## TASKS AND EXERCISES
(1) Answer these questions about the post on marriage:
(a) What did the writer use to require before conducting a wedding?
(b) In the quoted verses, what did the LORD God make the woman from?
(c) Which phrase from the marriage vows does the writer say people may not realize carries this meaning?
(2) Carry on the post about marriage from the point where it stops.

## TEXT SEGMENT
>> start

I recently have taken on the position of online Chaplin for a Facebook group of christian women trying to encourage each other in their love lives and marriages. This has lead to so many questions about God’s guidelines in marriage and how to fix a broken or damaged marriage that I have decided to do a series of blogs based on the Pre-Marital counseling I used to require before conducting a wedding. I hope that in doing so both Husband’s and Wives can learn a bit about how to have a loving and godly marriage that is fulfilling to both partners.
Let’s start with this question: What is Marriage? The definition now considered obsolete that I found in an older Websters dictionary is this: ““Then the LORD God said, “It is not good for the man to be alone. I will make a helper who is just right for him.”19 So the LORD God formed from the ground all the wild animals and all the birds of the sky. He brought them to the man to see what he would call them, and the man chose a name for each one.20 He gave names to all the livestock, all the birds of the sky, and all the wild animals. But still there was no helper just right for him.21 So the LORD God caused the man to fall into a deep sleep. While the man slept, the LORD God took out one of the man’s ribs and closed up the opening.22 Then the LORD God made a woman from the rib, and he brought her to the man.23‘At last!’ the man exclaimed. ‘This one is bone from my bone, and flesh from my flesh! She will be called woman, because she was taken from man.’24 This explains why a man leaves his father and mother and is joined to his wife, and the two are united into one.25 Now the man and his wife were both naked, but they felt no shame.”
In these verses we find out several things about marriage according to God. I want us to look at them carefully because if we don’t we will miss what God says marriage is and that leads, in today’s world, to a lot of the marital problems that Christians end up dealing with.
- Marriage is the end of a persons close committed relationship with their parents and the start of their close committed relationship with the person God has created to help them through life.
Do you see that scripture tells us that a man leaves his parents and is joined to his wife. In other words his (and her) relationship with parents changes. As children our parents are supposed to be the most important relationship we have with people. They are the ones who help us learn to be adults, to be godly people. They help protect us and nurture us. They love us with Christ like love and model what the love of God is supposed to look like. (I know that not all parents do so but that is a topic for a different day.) Then we find the person God created just for us. The one who fulfills #2 for us and we have a wedding. After that wedding we are to cut the emotional ties that make our parents the most important humans in our lives and transfer that emotion to our spouses.
This is where a lot of Marriages encounter problems. One spouse of the other doesn’t put their marriage ahead of their parents. It leads to parents that meddle in the marriage and children who instead of turning to their spouse for love, comfort, protection and nurturing turn to the people they’ve always turned to. We even say that we won’t do that in the marriage vows but I’m not sure we even realize that is what is meant by “forsaking all others”. Oh we realize that it means no other partners but it means no other person is to meet those needs in our life. When one spouse or both allow their parents to remain the most important human relationship in their life they are breaking God’s plan for marriage. Often I’ve had to show these verses and other we will look at later to a couple or one side of a couple and say “you need to cut the close ties with your parents and start living life cleaved or joined emotionally, spiritually and physically to your spouse.” We have to be intentional about this. We must guard the marital relationship as the most important one of our lives at the expense of all other relationships. Are you doing that in your own marriage? IF not who is your most important human relationship with and how can you change that to God’s plan?
2. Marriage is finding the person God created to walk with you and help you through life.

>> end

## Word and element location data

>> start

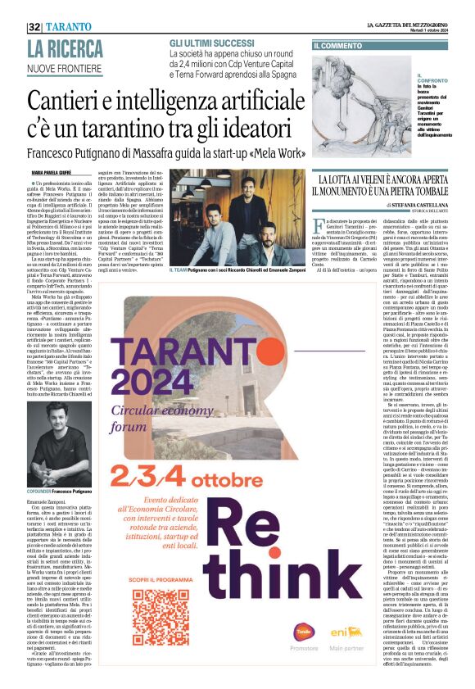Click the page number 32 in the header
coord(34,27)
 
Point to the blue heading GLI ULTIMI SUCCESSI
coord(212,42)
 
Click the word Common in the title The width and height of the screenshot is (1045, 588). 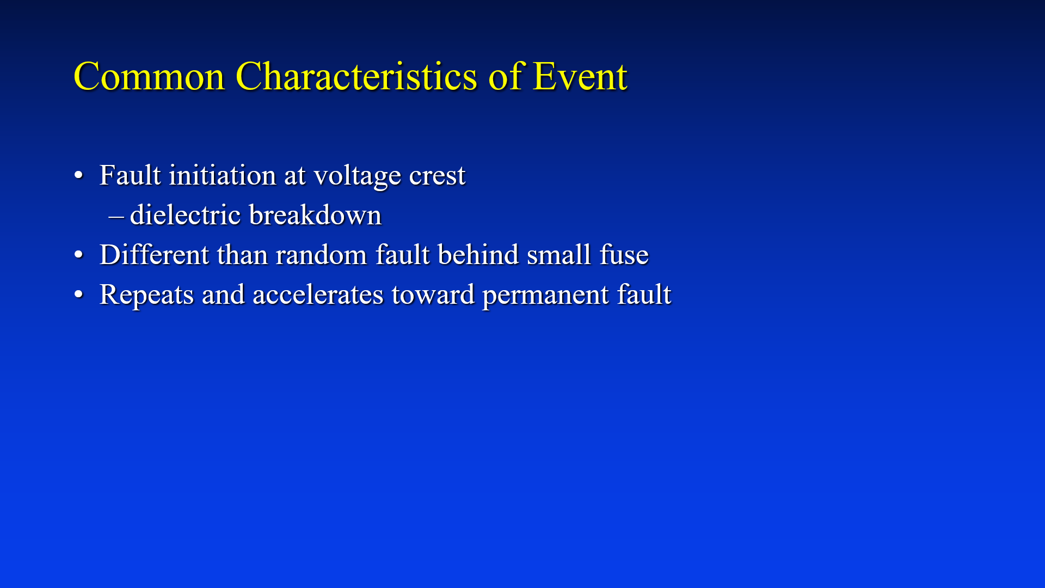149,76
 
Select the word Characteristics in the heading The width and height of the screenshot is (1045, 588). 356,76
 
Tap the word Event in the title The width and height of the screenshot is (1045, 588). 580,76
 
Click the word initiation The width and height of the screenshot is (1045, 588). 223,175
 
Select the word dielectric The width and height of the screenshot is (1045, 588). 186,215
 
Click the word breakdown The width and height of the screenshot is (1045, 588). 316,215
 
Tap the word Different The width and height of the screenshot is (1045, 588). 155,255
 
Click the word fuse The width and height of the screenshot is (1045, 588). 624,255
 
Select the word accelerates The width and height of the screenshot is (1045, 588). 318,295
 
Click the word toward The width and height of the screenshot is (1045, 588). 433,295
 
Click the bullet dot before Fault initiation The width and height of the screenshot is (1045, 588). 79,176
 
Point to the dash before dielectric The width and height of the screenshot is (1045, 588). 116,217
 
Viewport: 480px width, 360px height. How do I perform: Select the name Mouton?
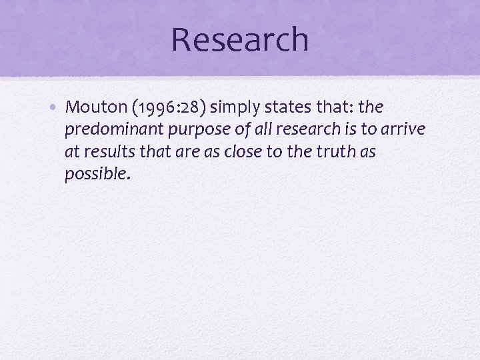pyautogui.click(x=91, y=107)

>> end

## TASK-BY-TASK RESULTS
(1)
(a) Pre-Marital counseling
(b) The rib taken from the man
(c) "forsaking all others"

(2)
This whole passage starts with God saying it isn’t good for the man to be alone. He states he will create a Help-meet or Helper for the man. A companion who will walk and work alongside of man. The word literally translated is a helper who supports. God realized that man need to not be alone in the world that he needed someone like himself but vastly different to walk and live with him and support him. This is still what God wants for each of us. Just like with Adam he has created for you the perfect helper, the perfect companion. While not scripture what always comes to my mind when I think of this passage is the line from the movie Jerry McGuire “You complete me!” That’s what marriage is supposed to be finding the one who completes you. The person who is strong where you are weak and weak where you are strong. Then you cleave to them as KJV says. You join your life with theirs and together you become what neither one of you can be separately.
This is crucial in today’s world. Your focus is should be on helping your spouse be the best version of themselves that they can be. How different is that thought than what we are taught in the world today, even in the church. It seems like now days we have decided that the partnership should be a 50/50 split of everything. I’ll meet you in the middle thing. But that isn’t God’s plan. He created for Adam a partner who came 100% to fill the holes in Adam’s life. In return Adam was to go 100% to fill the holes in Eve’s life. Together they would be stronger, better, more themselves. Don’t get me wrong I’m not saying that any one spouse should lose who they are to support and help the other spouse. But if both parties of a marriage are living and acting as God created us to act in marriage we are both doing everything in our power to make our spouse better. Are you strong in areas where your spouse is weak? Have the two of you talked about how you can assist each other and become the help God designed you to be for each other? What one thing can you do to show your spouse that you want to be the companion God created for them?
3. Sex is a key component in becoming connected to each other.
The passage ends with “the two are united into one. Now the man and his wife were both naked, but they felt no shame.” Like me, you were probably taught that the last part of this goes to show that without sin in the world Adam and Eve didn’t know they needed to be ashamed. But if we look at this verse in context it is actually about the intimacy that the couple had with each other. They were “joined” together and because they had joined their bodies physically they had no need to hide anything from each other. They were not ashamed to be seen by their spouse because they were truly as the KJV says “become one flesh.” Sex in a marriage is not just for procreation something else I was taught in my early years. No, in fact, sex in a marriage is to help the couple become closer than they have ever been with any other person. Closer than any other relationship. It is a key way that the severing of ties to other relationships emotionally and spiritually happen.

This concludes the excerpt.